Another suspect in the 2010 murder of Border Patrol agent Brian Terry has been arrested in Mexico, Department of Homeland Security Secretary John Kelly said in a statement Thursday.
Cartel member Heraclio Osorio-Arellanes, 38, was arrested Wednesday in Mexico by authorities there, with help from Customs and Border Patrol, Immigration and Customs Enforcement, the DEA and US Marshals, the DHS statement said.
The arrest came as part of a joint operation with US and Mexican authorities at a ranch on the border of the Mexican states of Sinaloa and Chihuahua, two federal law enforcement sources told CNN.
US authorities are working with Mexican officials now to have the suspect extradited to the United States, the sources said.
“Terry was killed in a gunfight between U.S. Border Patrol agents and members of a cartel ‘rip crew’ that regularly patrolled the desert along the U.S.-Mexico border looking for drug dealers to rob,” Kelly said. “Four members of the ‘rip crew’ have already been sentenced to jail time in the U.S. The last remaining member of the ‘rip crew’ is believed to still be at large.”
Manuel Osorio-Arellanes was one other member of the crew. He pleaded guilty in 2012 to first-degree murder in the case and was sentenced in 2014 to 30 years in prison.
Manuel Osorio-Arellanes was the first conviction in a case with a connection to the “Fast and Furious” operation the Bureau of Alcohol Tobacco Firearms and Explosives, which began in 2009 with the purpose of tracking around 2,000 weapons intended for drug cartels.

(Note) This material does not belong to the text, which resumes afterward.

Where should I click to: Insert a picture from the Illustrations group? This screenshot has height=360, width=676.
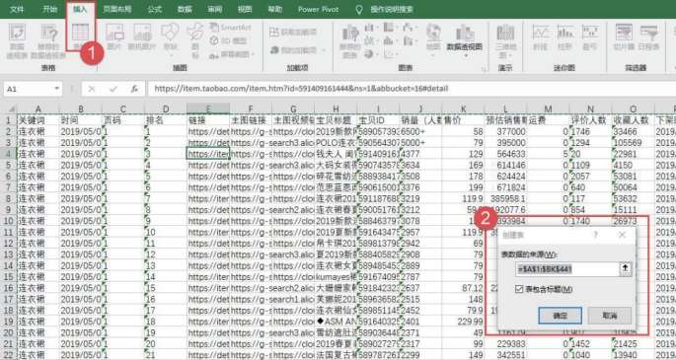pyautogui.click(x=114, y=37)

He admitted that on the night of December 14, 2010, he and four others were looking for drug traffickers to rob of marijuana.
The group encountered Terry and other Border Patrol agents along Arizona’s border with Mexico, and a gun battle broke out.
In his plea agreement, Osorio-Arellanes agreed the shot that killed Terry was fired by a member of his group, although he did not claim to have personally fired the shot or blame someone else specifically for the crime.
The Terry case has been controversial because two rifles from the “Fast and Furious” operation were found at the scene of his death. But US officials have not produced evidence proving that Terry was killed with either of those guns.